Rohan Khera: There is no clear evidence to suggest the effect of aspirin discontinuation on a large population of patients across multiple outcomes. That said, aspirin discontinuation should have modest effects on CVD risk and larger effects on bleeding, particularly gastrointestinal bleeding. Because the risk of these events is low, the most measurable difference that patients will notice is less bleeding from occasional cuts and bruises, such as while shaving.

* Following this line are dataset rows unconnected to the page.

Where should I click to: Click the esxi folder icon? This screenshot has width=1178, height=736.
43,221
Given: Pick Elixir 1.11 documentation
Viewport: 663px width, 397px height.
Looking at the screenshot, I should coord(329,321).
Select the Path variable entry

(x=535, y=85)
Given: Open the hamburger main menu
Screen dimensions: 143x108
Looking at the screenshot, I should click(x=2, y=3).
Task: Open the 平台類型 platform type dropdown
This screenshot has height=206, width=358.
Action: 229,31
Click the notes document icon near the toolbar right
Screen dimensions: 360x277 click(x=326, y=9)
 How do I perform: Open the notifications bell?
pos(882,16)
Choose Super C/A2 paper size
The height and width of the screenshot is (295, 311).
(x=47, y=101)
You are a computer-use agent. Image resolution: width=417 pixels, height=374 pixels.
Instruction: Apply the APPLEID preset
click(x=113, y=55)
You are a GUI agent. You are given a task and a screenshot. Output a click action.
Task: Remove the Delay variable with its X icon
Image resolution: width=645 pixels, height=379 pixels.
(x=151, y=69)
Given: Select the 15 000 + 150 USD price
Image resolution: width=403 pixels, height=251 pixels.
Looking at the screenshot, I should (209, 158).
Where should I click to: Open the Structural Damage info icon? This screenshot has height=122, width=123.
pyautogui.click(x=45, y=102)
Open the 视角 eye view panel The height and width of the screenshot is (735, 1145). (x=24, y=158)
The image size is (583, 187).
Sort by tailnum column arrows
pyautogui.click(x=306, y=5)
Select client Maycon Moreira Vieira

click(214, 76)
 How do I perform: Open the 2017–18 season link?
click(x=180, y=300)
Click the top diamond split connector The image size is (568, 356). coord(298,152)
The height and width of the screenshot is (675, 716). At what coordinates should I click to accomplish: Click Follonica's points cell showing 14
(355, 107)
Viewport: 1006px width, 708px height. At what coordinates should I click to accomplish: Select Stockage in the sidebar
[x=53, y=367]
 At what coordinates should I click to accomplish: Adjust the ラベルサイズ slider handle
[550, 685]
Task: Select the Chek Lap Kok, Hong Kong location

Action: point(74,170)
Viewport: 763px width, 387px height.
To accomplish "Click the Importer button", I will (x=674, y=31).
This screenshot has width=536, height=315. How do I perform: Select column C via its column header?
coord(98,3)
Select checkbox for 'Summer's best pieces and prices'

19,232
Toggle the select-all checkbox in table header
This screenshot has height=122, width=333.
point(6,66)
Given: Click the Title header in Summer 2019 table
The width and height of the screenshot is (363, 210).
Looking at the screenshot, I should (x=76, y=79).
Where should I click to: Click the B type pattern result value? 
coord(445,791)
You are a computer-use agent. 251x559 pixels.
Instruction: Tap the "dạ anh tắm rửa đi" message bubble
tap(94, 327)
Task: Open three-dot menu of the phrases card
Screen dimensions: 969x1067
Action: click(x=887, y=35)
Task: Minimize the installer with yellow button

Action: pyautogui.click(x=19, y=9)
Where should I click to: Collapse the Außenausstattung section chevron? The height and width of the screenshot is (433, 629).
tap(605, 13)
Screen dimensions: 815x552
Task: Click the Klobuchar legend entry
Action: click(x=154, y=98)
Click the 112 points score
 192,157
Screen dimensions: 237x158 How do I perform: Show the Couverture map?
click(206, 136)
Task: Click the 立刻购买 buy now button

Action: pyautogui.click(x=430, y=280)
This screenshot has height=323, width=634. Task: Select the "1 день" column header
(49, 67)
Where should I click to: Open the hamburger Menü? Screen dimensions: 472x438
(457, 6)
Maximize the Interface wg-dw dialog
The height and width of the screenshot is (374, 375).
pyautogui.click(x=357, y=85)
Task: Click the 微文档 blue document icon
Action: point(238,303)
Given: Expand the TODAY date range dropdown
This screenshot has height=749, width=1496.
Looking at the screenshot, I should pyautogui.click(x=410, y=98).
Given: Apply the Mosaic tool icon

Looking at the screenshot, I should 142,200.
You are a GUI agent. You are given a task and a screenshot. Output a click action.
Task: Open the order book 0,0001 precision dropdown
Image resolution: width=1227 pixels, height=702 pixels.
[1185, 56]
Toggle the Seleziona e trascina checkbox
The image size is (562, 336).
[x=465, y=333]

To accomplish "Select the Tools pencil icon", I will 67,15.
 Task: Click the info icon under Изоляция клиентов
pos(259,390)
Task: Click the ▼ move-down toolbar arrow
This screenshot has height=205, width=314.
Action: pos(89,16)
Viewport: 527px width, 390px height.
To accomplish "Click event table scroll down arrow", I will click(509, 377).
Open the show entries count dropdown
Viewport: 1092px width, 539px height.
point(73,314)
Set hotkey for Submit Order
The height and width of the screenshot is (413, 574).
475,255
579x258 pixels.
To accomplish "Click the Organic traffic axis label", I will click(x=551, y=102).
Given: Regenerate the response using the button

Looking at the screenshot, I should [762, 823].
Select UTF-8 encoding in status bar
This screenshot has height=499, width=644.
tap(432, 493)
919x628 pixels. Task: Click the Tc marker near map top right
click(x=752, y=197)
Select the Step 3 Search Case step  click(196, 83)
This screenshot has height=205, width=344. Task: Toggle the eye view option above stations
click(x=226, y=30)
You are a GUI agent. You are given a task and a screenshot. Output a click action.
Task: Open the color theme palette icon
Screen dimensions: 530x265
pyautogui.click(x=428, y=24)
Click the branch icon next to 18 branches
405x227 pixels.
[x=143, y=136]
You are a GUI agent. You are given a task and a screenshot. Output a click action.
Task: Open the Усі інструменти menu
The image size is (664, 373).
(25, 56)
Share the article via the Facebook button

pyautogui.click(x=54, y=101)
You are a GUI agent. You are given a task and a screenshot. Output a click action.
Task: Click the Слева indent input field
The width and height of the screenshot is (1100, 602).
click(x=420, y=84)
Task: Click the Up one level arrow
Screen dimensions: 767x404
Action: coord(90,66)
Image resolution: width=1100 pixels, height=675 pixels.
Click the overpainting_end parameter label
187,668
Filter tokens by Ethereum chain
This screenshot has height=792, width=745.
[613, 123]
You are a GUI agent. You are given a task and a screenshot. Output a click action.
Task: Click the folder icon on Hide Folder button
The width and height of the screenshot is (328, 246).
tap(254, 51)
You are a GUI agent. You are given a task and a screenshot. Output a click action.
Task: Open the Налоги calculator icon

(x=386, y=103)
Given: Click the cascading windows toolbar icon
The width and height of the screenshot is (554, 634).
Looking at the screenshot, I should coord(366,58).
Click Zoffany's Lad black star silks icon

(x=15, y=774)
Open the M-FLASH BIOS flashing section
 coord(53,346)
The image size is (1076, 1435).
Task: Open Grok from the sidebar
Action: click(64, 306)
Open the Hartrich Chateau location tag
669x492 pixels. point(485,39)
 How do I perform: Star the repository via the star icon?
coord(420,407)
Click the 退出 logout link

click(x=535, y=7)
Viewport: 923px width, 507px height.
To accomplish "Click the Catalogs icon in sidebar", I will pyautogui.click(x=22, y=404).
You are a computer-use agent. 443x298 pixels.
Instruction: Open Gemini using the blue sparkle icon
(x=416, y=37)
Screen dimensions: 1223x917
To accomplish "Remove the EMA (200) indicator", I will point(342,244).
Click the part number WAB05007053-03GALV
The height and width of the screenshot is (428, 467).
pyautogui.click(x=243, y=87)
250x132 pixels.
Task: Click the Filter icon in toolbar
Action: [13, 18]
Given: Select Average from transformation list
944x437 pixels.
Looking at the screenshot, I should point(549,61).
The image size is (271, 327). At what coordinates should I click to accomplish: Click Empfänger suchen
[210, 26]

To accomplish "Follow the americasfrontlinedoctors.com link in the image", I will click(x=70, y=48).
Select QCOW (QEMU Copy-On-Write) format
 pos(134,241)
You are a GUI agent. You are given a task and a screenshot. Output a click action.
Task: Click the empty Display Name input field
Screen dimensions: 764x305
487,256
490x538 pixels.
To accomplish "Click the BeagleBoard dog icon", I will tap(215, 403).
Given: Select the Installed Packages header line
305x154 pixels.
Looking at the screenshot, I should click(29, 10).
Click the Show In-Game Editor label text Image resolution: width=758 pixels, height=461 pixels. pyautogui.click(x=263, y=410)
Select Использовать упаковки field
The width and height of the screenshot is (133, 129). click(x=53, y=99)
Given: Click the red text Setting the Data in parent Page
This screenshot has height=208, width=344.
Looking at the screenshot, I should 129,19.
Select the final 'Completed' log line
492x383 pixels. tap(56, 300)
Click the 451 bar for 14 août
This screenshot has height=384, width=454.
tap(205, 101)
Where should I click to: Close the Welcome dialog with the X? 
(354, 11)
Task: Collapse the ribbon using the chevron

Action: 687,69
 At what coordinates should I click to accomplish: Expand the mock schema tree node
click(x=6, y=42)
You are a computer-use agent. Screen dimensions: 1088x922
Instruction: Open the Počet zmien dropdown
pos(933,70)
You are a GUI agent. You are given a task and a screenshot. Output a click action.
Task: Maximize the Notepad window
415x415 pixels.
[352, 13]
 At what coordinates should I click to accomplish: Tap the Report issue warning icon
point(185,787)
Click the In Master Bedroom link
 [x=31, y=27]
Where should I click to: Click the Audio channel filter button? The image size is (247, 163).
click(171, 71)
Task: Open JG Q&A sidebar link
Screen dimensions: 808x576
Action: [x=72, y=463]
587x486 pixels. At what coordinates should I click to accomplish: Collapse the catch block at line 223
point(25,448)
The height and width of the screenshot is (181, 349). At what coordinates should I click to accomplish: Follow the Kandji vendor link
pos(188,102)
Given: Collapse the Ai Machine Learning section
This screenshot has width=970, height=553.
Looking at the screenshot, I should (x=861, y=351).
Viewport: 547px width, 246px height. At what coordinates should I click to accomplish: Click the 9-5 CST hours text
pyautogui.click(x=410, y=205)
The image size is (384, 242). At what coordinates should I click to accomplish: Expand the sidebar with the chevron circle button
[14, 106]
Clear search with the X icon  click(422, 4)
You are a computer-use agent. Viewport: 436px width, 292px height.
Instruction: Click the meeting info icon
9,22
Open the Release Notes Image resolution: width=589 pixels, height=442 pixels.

Erica Spatz: It is important to note that the USPTF draft recommendations are not for people already taking aspirin – either for primary or secondary prevention. We do not have studies to know whether stopping aspirin increases cardiovascular risk. With that said, this is a real opportunity for us to have discussions with our patients about their risk for cardiovascular disease and bleeding, to revisit the rationale for each of the medications they are taking, to eliminate medications that may be harmful or providing limited or no benefit (including aspirin), and to get buy-in for the medications we are using, especially as many are intended to be taken for a lifetime.
Main Takeaways:
- The USPTF draft recommendations are not for adults with established CVD.
- Recent clinical trials demonstrate that a low-dose aspirin has very limited benefits and may increase the risk of bleeding.
- Patients should speak with their physician about their cardiovascular risk factors before taking aspirin to prevent CVD.